* AÇÃO A REALIZAR 1
Reescreva como lista numerada as linhas da listagem que vão da linha que contém "What do you see at coordinates (380, 112)" até o fim da listagem, ambas as extremidades incluídas, omitindo as linhas em branco.

* TEXTO FORNECIDO
※

Opinião

Samuel Guedes: o padre que criou um negócio que gera 500 mil euros por ano

Padre Samuel Guedes, mentor do projeto Paladares Paroquiais

Quando há mais de 20 anos o padre Samuel Guedes, com 27 anos, foi colocado nas paróquias de Arreigada, Ferreira e Frazão, nenhuma das três tinha qualquer equipamento social. Hoje o cenário é outro. Criou uma empresa social que gera emprego e riqueza para as instituições de solidariedade social das três paróquias de Paços de Ferreira e que exporta para o Luxemburgo e para a Suíça.

Nos dias que correm, são muitos os desafios com que os portugueses se deparam. Mas se uns se remetem às palavras, outros arregaçam as mangas e criam soluções para os problemas.

Em 2011, perante a crise que se fazia sentia e que afetava as paróquias, o desemprego e os pedidos de ajuda que não cessavam, o padre Samuel Guedes deu largas à sua vertente empreendedora e criou a Engenho dos Paladares, que deu origem ao projeto “Paladares Paroquiais”.

Hoje, a empresa tem um volume de negócios de 500 mil euros por ano, exporta para o Luxemburgo e para a Suíça e dá apoio a 250 seniores, 600 crianças e 100 pessoas carenciadas, no âmbito do programa de emergência alimentar. E promete não ficar por aqui!

Como e quando surgiu a Engenho dos Paladares e o projeto “Paladares Paroquiais”?

※

* AÇÃO A REALIZAR 2
No texto sobre o padre Samuel Guedes, em que ano foi criada a Engenho dos Paladares?

※

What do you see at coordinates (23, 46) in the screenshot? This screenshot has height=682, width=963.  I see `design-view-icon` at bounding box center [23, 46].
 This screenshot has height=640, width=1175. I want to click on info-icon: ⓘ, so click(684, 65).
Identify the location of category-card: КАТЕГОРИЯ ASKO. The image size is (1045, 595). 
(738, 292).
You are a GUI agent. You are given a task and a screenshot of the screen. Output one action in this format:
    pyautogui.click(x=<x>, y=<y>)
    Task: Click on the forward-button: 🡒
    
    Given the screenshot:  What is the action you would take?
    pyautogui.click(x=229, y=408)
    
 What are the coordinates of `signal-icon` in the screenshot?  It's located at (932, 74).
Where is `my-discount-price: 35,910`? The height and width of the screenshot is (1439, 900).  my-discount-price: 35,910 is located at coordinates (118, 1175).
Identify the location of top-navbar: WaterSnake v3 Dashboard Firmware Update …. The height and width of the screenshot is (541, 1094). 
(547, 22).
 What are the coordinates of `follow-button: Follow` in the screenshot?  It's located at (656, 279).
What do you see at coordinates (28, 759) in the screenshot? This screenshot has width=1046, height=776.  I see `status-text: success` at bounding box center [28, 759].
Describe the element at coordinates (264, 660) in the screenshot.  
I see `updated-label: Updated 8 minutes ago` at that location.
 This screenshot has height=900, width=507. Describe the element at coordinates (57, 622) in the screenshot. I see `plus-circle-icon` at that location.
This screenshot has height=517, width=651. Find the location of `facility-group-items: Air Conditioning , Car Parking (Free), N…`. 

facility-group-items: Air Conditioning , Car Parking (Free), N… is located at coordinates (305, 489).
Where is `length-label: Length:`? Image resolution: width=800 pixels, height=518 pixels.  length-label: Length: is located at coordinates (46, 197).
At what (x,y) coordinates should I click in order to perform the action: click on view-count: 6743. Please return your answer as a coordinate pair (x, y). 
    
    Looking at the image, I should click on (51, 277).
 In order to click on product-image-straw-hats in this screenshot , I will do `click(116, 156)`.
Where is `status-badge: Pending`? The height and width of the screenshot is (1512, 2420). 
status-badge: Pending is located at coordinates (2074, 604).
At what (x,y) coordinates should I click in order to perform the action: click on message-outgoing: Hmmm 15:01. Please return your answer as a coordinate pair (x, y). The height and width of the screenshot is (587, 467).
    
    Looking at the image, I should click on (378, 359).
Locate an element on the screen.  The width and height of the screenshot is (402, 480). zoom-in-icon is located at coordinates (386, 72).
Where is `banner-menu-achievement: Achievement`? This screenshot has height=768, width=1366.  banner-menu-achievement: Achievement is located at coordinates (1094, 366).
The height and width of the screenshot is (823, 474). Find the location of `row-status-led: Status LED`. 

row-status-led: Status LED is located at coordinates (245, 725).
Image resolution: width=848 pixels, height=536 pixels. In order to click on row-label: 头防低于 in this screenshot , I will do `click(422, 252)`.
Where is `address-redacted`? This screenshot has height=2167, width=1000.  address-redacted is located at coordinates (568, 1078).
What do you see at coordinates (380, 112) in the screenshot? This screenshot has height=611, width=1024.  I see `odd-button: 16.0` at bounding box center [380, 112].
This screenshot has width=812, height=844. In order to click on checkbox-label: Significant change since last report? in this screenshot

※

* SOLUÇÃO DO EXERCÍCIO 1
1. What do you see at coordinates (380, 112) in the screenshot? This screenshot has height=611, width=1024.  I see `odd-button: 16.0` at bounding box center [380, 112].
2. This screenshot has width=812, height=844. In order to click on checkbox-label: Significant change since last report? in this screenshot

* SOLUÇÃO DO EXERCÍCIO 2
Em 2011.